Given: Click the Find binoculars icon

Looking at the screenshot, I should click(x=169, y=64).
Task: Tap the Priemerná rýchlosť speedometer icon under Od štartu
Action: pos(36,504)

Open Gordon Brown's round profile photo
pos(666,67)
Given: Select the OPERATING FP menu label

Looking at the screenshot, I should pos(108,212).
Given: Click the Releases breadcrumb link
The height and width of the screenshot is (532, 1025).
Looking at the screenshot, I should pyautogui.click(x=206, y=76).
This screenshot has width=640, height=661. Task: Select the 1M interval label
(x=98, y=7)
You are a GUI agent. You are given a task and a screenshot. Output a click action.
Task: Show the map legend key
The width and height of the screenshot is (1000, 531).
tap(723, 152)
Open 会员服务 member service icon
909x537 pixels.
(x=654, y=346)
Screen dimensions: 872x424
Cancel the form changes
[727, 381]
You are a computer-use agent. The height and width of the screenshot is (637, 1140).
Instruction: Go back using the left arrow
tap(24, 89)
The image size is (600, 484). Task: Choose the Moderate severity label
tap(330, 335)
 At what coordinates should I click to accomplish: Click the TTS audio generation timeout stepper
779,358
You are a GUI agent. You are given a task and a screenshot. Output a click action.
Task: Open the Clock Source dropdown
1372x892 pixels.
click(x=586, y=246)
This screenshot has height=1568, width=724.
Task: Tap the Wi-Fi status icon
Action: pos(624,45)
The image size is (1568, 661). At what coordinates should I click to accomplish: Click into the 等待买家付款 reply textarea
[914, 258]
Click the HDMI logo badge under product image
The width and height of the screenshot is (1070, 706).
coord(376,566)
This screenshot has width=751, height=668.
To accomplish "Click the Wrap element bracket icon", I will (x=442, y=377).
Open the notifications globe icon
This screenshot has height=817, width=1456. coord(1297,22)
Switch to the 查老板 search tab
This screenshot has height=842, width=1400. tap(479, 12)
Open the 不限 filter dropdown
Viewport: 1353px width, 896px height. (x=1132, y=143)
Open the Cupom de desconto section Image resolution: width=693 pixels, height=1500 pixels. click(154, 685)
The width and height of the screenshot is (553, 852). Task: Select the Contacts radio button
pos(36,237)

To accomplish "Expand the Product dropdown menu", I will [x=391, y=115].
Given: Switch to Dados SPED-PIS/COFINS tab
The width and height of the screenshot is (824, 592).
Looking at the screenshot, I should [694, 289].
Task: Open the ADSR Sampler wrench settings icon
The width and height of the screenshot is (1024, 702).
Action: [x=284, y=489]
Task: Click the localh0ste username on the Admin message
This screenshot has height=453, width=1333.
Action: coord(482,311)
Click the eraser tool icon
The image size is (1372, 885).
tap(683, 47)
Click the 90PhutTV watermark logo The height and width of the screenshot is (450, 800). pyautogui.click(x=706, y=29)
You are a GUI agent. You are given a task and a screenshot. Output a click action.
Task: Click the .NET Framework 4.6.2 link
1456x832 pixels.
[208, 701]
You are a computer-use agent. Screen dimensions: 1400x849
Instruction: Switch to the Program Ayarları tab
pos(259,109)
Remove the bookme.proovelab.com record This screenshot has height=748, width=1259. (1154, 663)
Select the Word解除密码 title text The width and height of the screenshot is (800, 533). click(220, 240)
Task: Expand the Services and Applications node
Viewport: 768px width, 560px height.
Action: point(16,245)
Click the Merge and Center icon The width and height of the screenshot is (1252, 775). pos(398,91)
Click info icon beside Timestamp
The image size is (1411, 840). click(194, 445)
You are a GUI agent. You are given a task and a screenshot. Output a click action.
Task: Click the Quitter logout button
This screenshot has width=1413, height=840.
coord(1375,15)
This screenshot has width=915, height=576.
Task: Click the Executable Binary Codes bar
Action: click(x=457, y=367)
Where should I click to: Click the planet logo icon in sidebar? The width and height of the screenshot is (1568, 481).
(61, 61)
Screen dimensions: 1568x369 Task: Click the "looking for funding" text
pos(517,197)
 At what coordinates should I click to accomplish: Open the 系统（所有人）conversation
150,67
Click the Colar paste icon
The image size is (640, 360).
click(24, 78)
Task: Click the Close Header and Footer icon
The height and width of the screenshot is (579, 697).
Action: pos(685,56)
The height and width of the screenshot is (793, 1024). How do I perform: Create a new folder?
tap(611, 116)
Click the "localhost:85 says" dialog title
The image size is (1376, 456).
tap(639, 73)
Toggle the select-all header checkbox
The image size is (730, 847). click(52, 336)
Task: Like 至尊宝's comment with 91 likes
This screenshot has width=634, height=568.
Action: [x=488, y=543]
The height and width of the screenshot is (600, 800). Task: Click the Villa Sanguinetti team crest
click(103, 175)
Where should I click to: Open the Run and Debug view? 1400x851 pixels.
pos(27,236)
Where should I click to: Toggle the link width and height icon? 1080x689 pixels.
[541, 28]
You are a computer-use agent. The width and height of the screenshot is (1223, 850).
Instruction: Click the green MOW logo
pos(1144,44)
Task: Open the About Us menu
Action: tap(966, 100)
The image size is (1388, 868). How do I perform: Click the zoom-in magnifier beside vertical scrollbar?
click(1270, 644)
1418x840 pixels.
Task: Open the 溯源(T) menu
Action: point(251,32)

______

# Work to be completed
Count the lines of the records above that contain the string "label", treating uppercase and lowercase as different. Give only the number.

# Finished answer
3